Kochi: The third edition of Students’ Biennale involving a multilateral approach opened for the public today, featuring an exhibition, an expanded education forum and field-based research on the condition of art education.

Organised by the Kochi Biennale Foundation, the Students’ Biennale, principally supported by the Tata Trusts like it was in 2014 and ’16, exhibits work of over 200 students from across the country and also some neighbouring countries. Spread across seven venues in the twin towns of Mattancherry and Fort Kochi, the project is led by a team of six curators.

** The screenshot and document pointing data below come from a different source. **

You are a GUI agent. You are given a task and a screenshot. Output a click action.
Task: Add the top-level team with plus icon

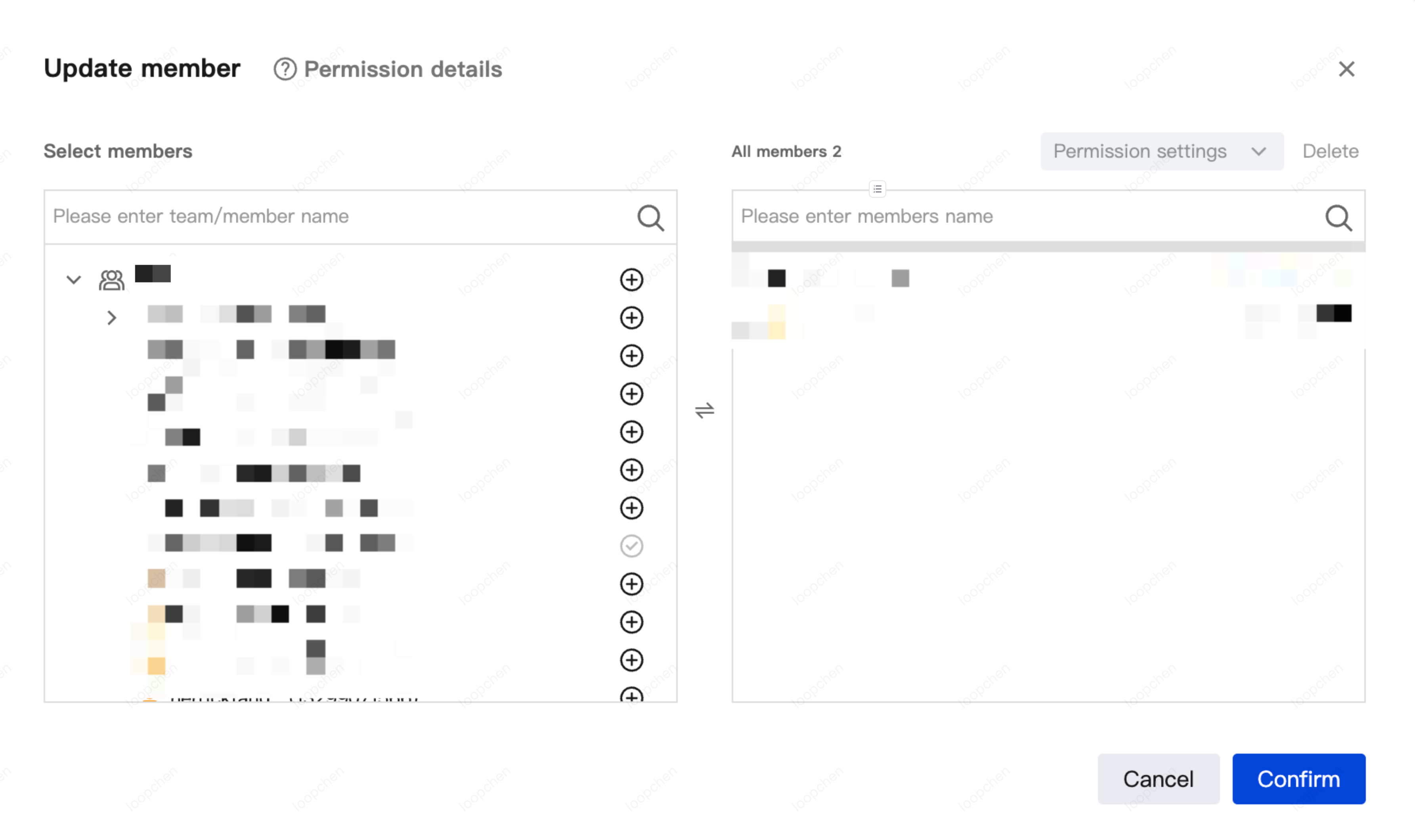(631, 280)
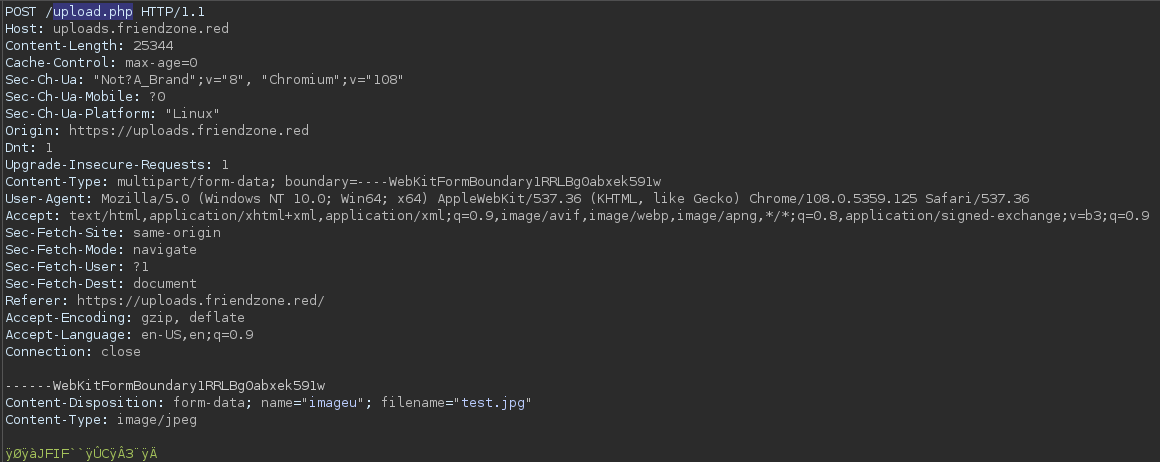Click the Upgrade-Insecure-Requests header
1160x462 pixels.
(117, 165)
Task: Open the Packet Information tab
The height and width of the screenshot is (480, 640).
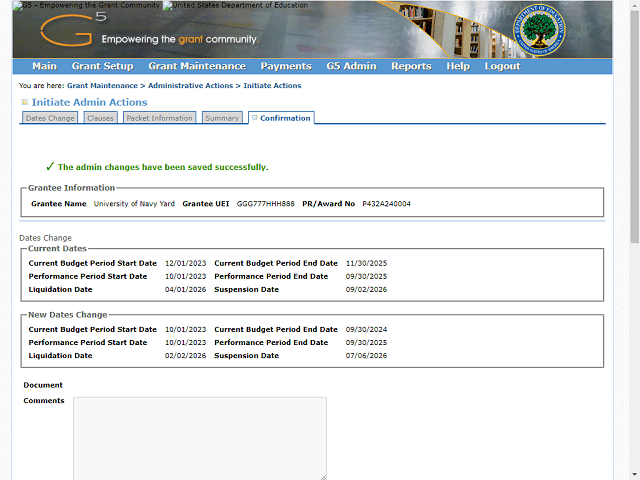Action: pyautogui.click(x=159, y=118)
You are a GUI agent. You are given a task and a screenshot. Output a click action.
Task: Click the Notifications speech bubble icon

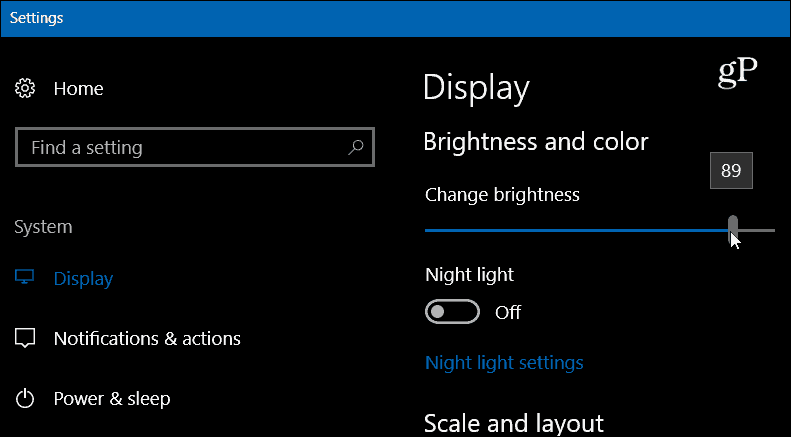click(25, 338)
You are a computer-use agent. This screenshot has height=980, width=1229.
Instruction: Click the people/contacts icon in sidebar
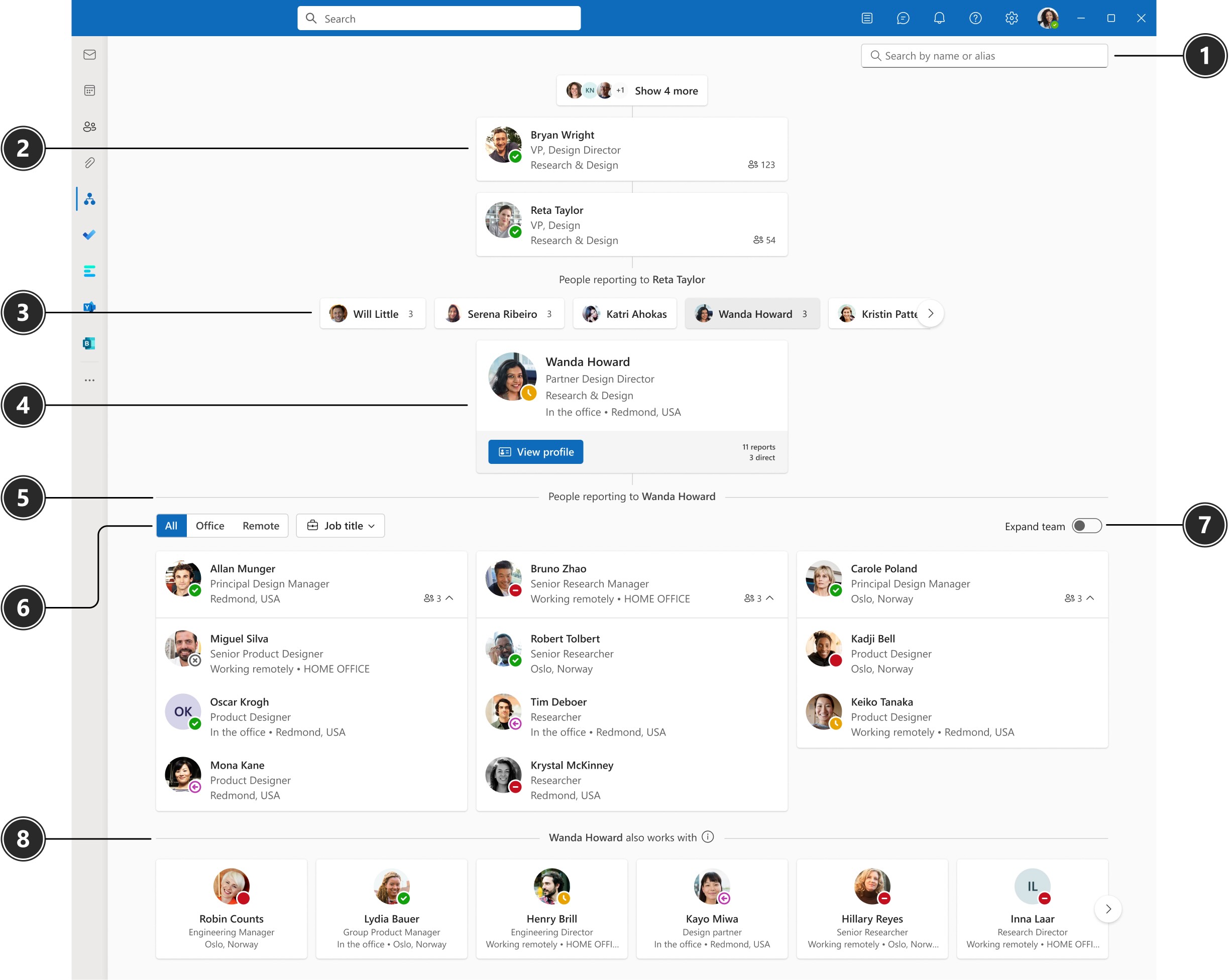coord(89,127)
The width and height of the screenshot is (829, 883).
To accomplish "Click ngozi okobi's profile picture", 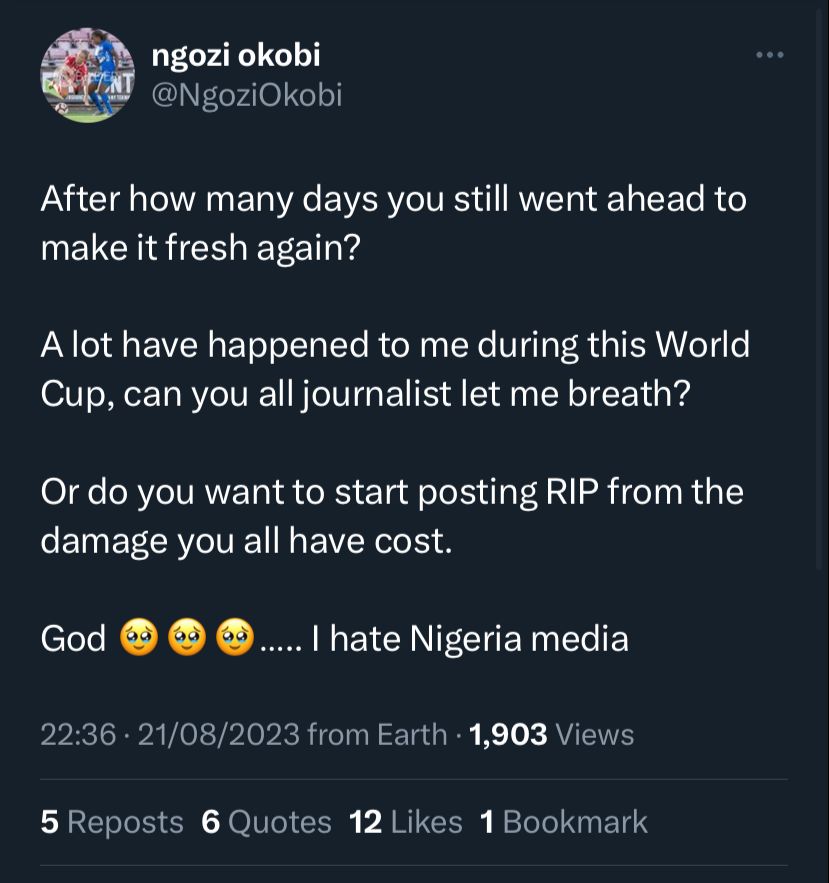I will (x=87, y=76).
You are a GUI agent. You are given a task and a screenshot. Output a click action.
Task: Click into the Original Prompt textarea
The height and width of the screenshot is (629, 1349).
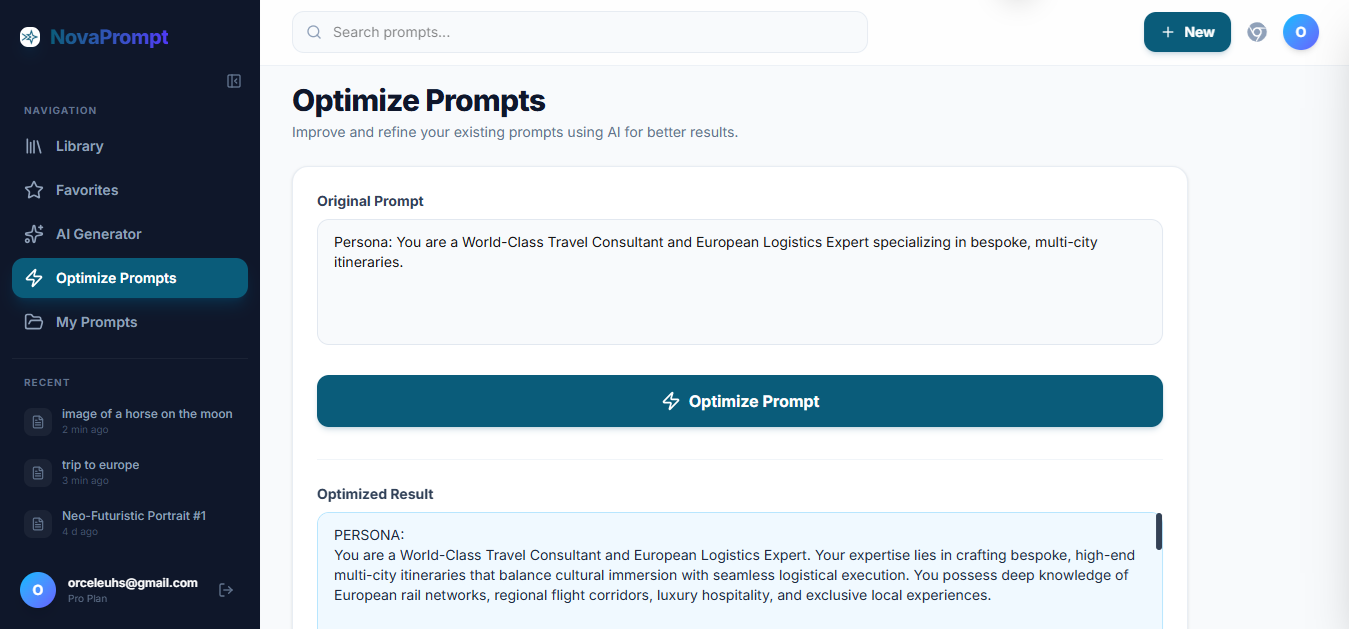click(x=740, y=282)
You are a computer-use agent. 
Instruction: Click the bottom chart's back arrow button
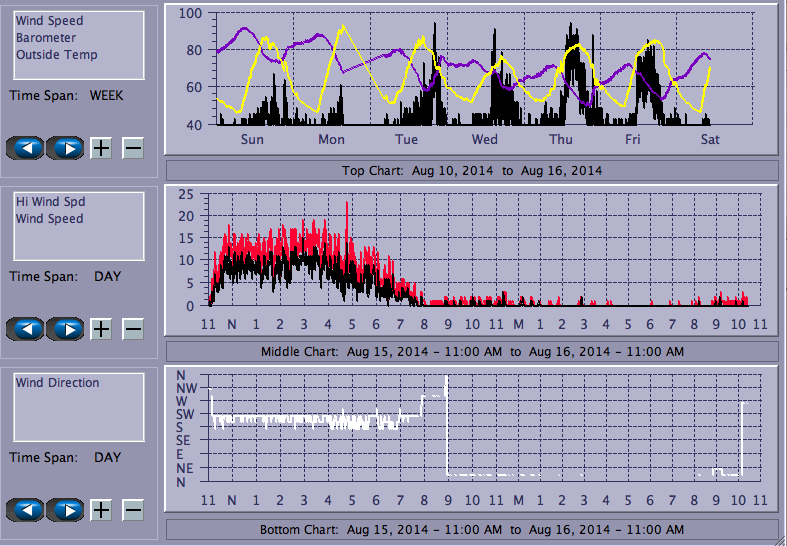(x=26, y=510)
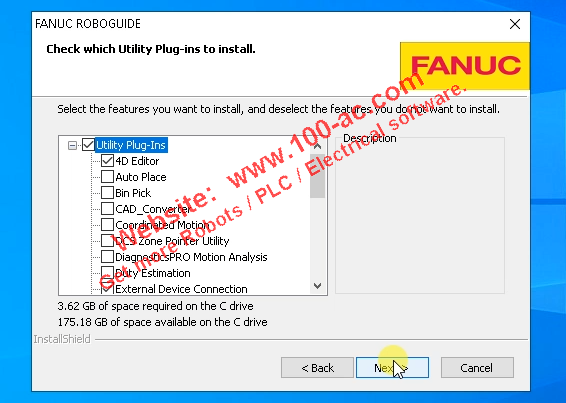Go back with the < Back button
Image resolution: width=566 pixels, height=403 pixels.
pyautogui.click(x=317, y=368)
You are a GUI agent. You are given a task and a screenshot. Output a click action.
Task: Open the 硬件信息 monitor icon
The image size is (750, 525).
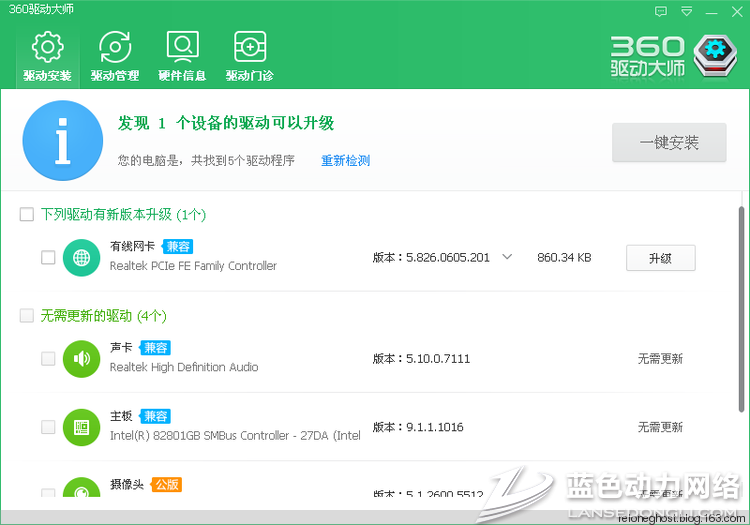point(182,48)
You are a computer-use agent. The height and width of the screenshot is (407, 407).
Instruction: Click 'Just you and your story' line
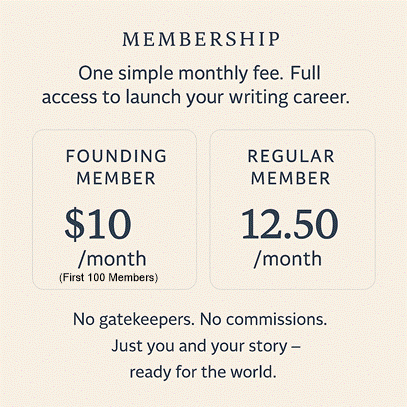206,346
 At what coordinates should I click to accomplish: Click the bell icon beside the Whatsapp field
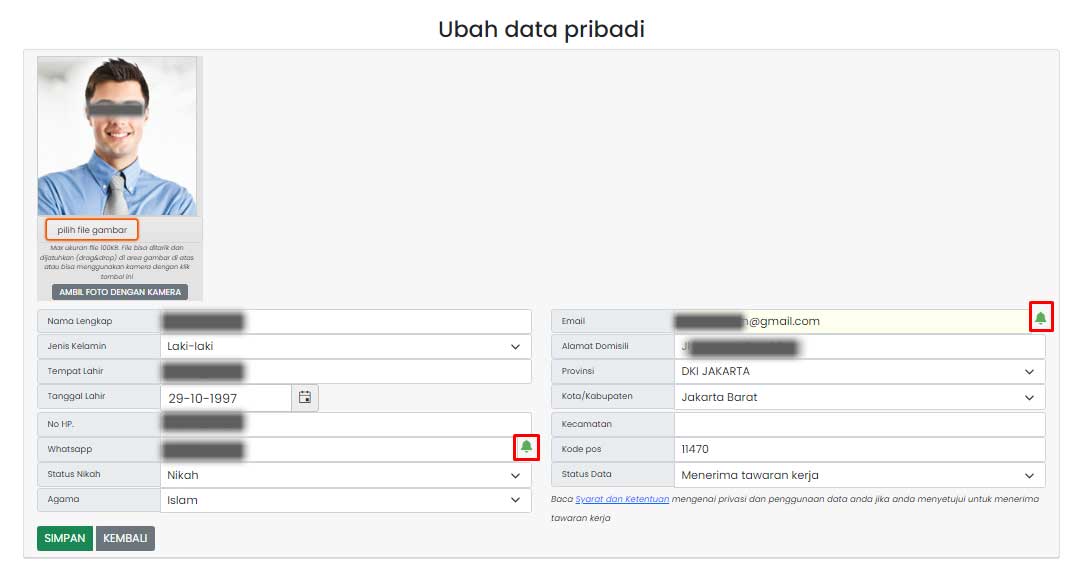coord(527,447)
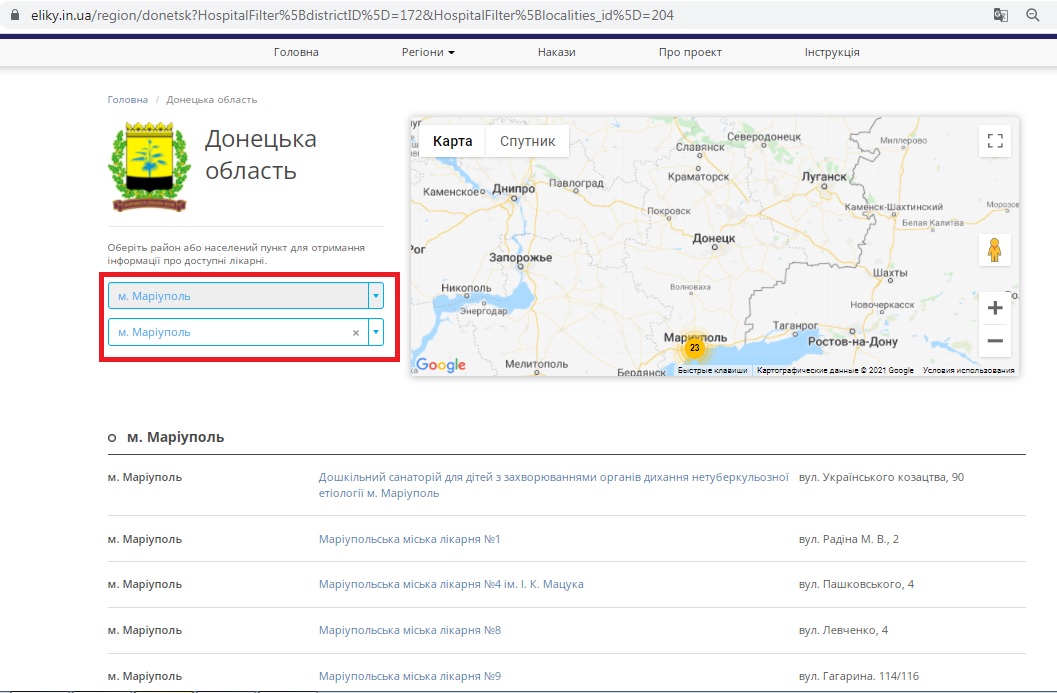Switch the map to Спутник view
This screenshot has height=693, width=1057.
(527, 141)
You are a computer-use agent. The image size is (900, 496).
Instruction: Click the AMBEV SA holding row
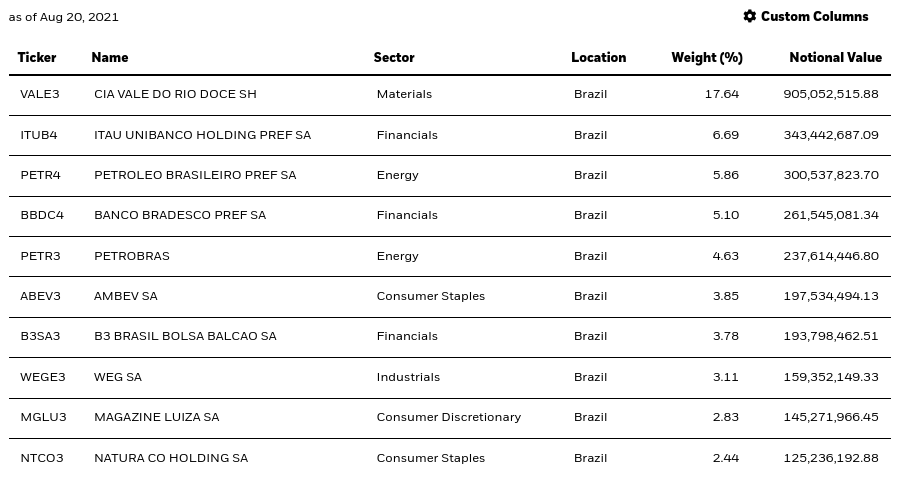(449, 297)
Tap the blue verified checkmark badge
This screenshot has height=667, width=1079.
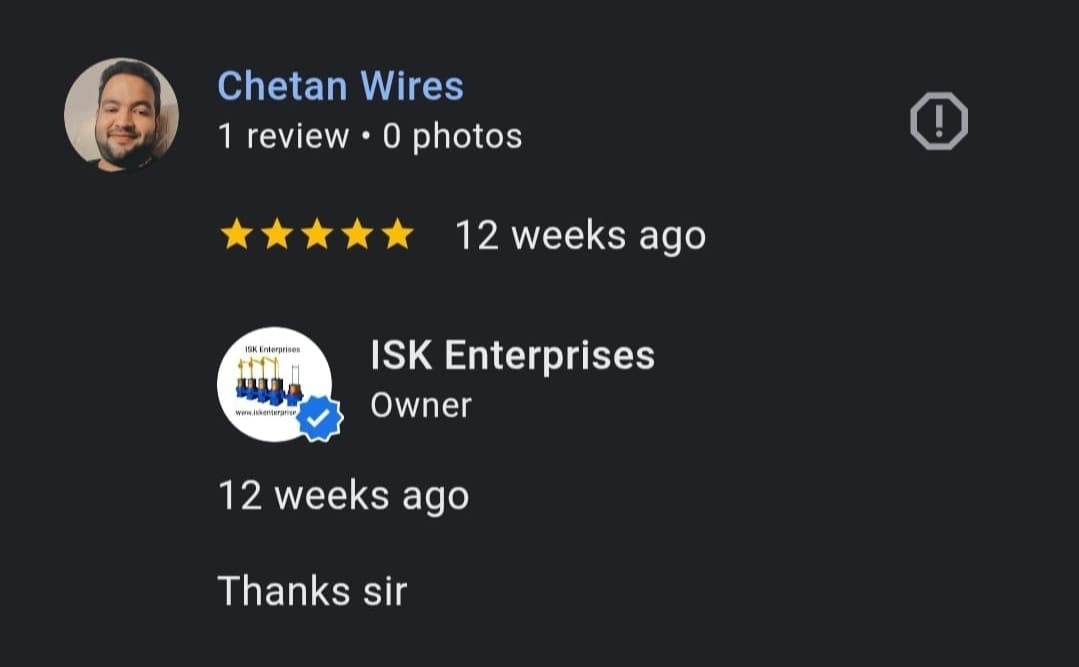319,419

An opening ceremony of the programme at Cabral Yard pavilion on Thursday was addressed by Bose Krishnamachari, president of the Kochi Biennale Foundation. The others at the function were art historian Geeta Kapur, Deepika Sorabjee of Tata Trusts, Lauren Lovelace of the American Consulate in Chennai, Shukla Sawant, one of the curators of Students’ Biennale, and Vidya Shivadas of the Foundation for Indian Contemporary Art.

Speaking on the occasion, Krishnamachari said, art education has been one of the principal mandates of the Foundation. In the last two editions, Students’ Biennale featured around 60 art colleges in the country, he recalled.

Launched first in 2014, the Students’ Biennale is an educational initiative that provides a platform for BFA and MFA students to produce exhibit and reflect on their works on an international platform.

This time, the students are grouped under the leadership of each curator themed around ‘Making as Thinking’. In an attempt to reach out to a larger pool of emerging artists, the Students’ Biennale, for the first time, also showcases works by students from SAARC nations. As many as 27 participants from Bhutan, Nepal, Bangladesh, Pakistan and Sri Lanka are putting up 10 projects in total.

The works have been selected from 1,500 entries the Foundation received this year. “We have also been able to give the students an increased production grant this year,” Krishnamachari added.

Like in 2016, this edition will give away the Tata Trusts Students’ Biennale International and National Awards to curator(s) and student(s). They will be selected by a jury towards the close of the Biennale in March next year. Tata Trusts is also supporting the Video Lab of the Kochi Biennale Foundation that documents the Biennale and ancillary activities. These can be seen on the KBF website and YouTube page, making it a growing archive of talks, interviews, site visits and exhibition venues.

Sorabjee, who heads Arts & Culture at Tata Trusts, said the Students’ Biennale provides artists international exposure and attune them to the global art scene. “It seeks to incrementally address the challenges faced in art pedagogy,” she added. “Thus, in time, we build a case for changes in current art curricula and practices.”

The Students’ Biennale venues are Mohammed Ali Warehouse, Kishore Spices, KVN arcade, Armaan Building, Coir building Mattancherry Temple and VKL, Mattancherry. The curators, besides Sawant (JNU Delhi), are Sanchayan Ghosh (Visva-Bharati University, Santiniketan), independent curator Shruti Ramalingaiah and artists Krishnapriya C P, K P Reji and M P Nishad.

“Each institution from which students have been selected has its own academic framework,” says Sawant, who has been involved with the initiative since its inception in 2014. “Some remain attached to remnants of a colonial-era pedagogy, while others have developed complex engagements with local exigencies and alternative frameworks that emerged from an internationalist engagement. Within this matrix, each project carries local and contextual layers.”

Nishad notes the projects are also an attempt to expand beyond studio practice, into a reflection of art as a political act of meaning-making, embedded in the working of materials.  “The works of participating student artists are mostly informed by local concerns and quote physical sites through critical engagement with materials,” he adds.

Some of the topics explored by this year’s participating student-artists include violence against women, rapid globalisation and exploitation of nature. A group of student from the Aligarh Muslim University is presenting a work titled ‘Scream’ based on Kathua rape, team of artists from Manipur will present installations that exhibit their state’s culture while a student from Chennai is showcasing a map created with materials collected from various part of Chennai, the artwork is a true representation of the city.

One of the key initiatives of this year’s Students’ Biennale is the Expanded Education Programme, which has nine national and international artist-educators offering a series of curriculum-based interventions through workshops at select art colleges in India.

The workshops, focusing on art history, technology, critical theory, public art, architecture and curation, support younger artists in undertaking process-oriented and practice-based learning. The educators, being further supported by a team of researchers, include B V Suresh, Kausik Mukhopadhyay, Mriganka Madhukaillya, Santhosh Sadanandan, Sarada Natarajan, Thamotharampillai Shanaathanan, Federica Martini, Igal Myrtenbaum and Rangoato Hlasane.